Revolutionize Order Execution Transparency: SEC Proposes Dynamic Amendments to Boost Disclosure

Order Execution Reform Dynamic Amendments to Increase Disclosure: SEC

The Securities and Exchange Commission (SEC) has today proposed amendments that would bring the disclosure requirements for order executions in national market system stocks, which are stocks that are listed on a national securities exchange, up to date.

Order Execution Reform Dynamic Amendments to Increase Disclosure: SEC

These disclosure requirements are mandated by Rule 605 of Regulation NMS. Rule 605 was established in the year 2000 and makes it possible to view information regarding the quality of the execution at various market centers. Since it was first implemented, there has been no significant change to it.

Gary Gensler, the chair of the Securities and Exchange Commission, stated that “in the 22 years since Rule 605 was adopted, our equity markets have been transformed by ever-changing technologies and business models.” The current disclosures under Rule 605 have not kept up with our markets, and as a result, they present investors with an incomplete picture of the quality of execution.
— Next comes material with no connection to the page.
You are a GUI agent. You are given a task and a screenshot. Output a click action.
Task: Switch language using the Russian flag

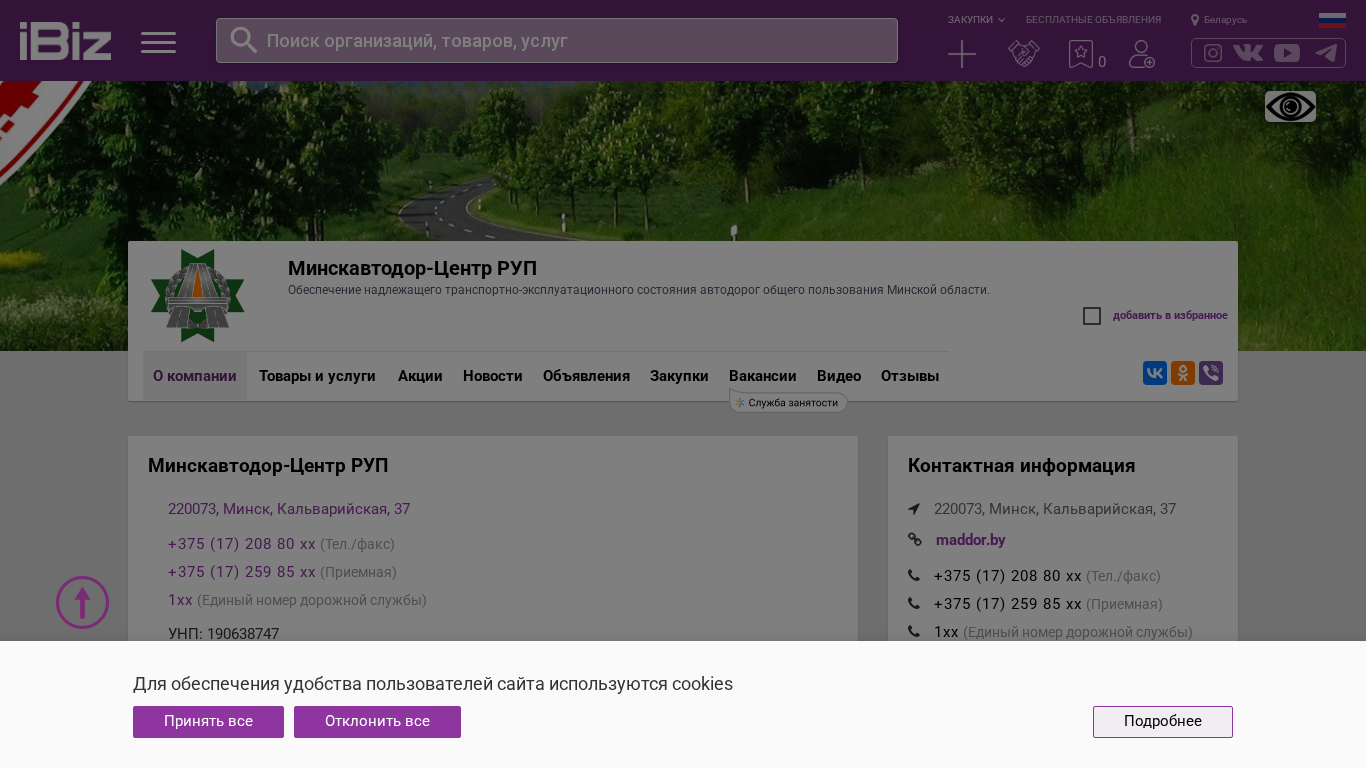1332,20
As a result, I am happy that the proposal presented today would bring Rule 605 up to date in a number of different ways. If this proposal were to be approved, it would make the investing process more transparent for investors and make it easier for them to compare different brokers. That contributes to our markets becoming more competitive, efficient, and equitable.

The proposed changes would broaden the scope of the entities that are required to comply with Rule 605, modify the information that is required to be reported in accordance with the rule, and alter the way that orders are categorized for the purposes of the rule. The proposal would, among other things, expand the scope of entities that are required to produce monthly execution quality reports to include broker-dealers with a larger number of customers.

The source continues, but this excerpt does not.